Prerequisites for Using Amazon S3 as a Target

Before using Amazon S3 as a target, check that the following are true:

  • The S3 bucket that you're using as a target is in the same region as the DMS replication instance you are using to migrate your data.

  • The AWS account that you use for the migration has an IAM role with write and delete access to the S3 bucket you are using as a target.

  • This role has tagging access so you can tag any S3 objects written to the target bucket.

To set up this account access, ensure that the role assigned to the user account used to create the migration task has the following set of permissions.

{ "Version": "2012-10-17", "Statement": [ { "Effect": "Allow", "Action": [ "s3:PutObject", "s3:DeleteObject", "s3:PutObjectTagging" ], "Resource": [ "arn:aws:s3:::buckettest2*" ] }, { "Effect": "Allow", "Action": [ "s3:ListBucket" ], "Resource": [ "arn:aws:s3:::buckettest2*" ] } ] }

Limitations to Using Amazon S3 as a Target

The following limitations apply to a file in Amazon S3 that you are using as a target:

  • Only the following data definition language (DDL) commands are supported: TRUNCATE TABLE, DROP TABLE, and CREATE TABLE.

  • Full LOB mode is not supported.

  • Changes to the source table structure during full load are not supported.

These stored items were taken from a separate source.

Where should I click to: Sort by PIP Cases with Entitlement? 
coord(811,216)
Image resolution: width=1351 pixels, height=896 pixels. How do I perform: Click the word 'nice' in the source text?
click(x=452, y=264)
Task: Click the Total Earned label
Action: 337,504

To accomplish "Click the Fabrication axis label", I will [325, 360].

Changes to the data are supported during full load.

  • Multiple tasks that replicate data from the same source table to the same target S3 endpoint bucket result in those tasks writing to the same file. We recommend that you specify different target endpoints (buckets) if your data source is from the same table.

Security

To use Amazon S3 as a target, the account used for the migration must have write and delete access to the Amazon S3 bucket that is used as the target. Specify the Amazon Resource Name (ARN) of an IAM role that has the permissions required to access Amazon S3.

AWS DMS supports a set of predefined grants for Amazon S3, known as canned access control lists (ACLs). Each canned ACL has a set of grantees and permissions that you can use to set permissions for the Amazon S3 bucket. You can specify a canned ACL using the cannedAclForObjects on the connection string attribute for your S3 target endpoint. For more information about using the extra connection attribute cannedAclForObjects, see Extra Connection Attributes When Using Amazon S3 as a Target for AWS DMS. For more information about Amazon S3 canned ACLs, see Canned ACL.

The IAM role that you use for the migration must be able to perform the s3:PutObjectAcl API operation.

Using Apache Parquet to Store Amazon S3 Objects

The comma-separated value (.csv) format is the default storage format for Amazon S3 target objects. For more compact storage and faster queries, you can instead use Apache Parquet (.parquet) as the storage format.

Apache Parquet is an open-source file storage format originally designed for Hadoop. For more information on Apache Parquet, see https://parquet.apache.org/.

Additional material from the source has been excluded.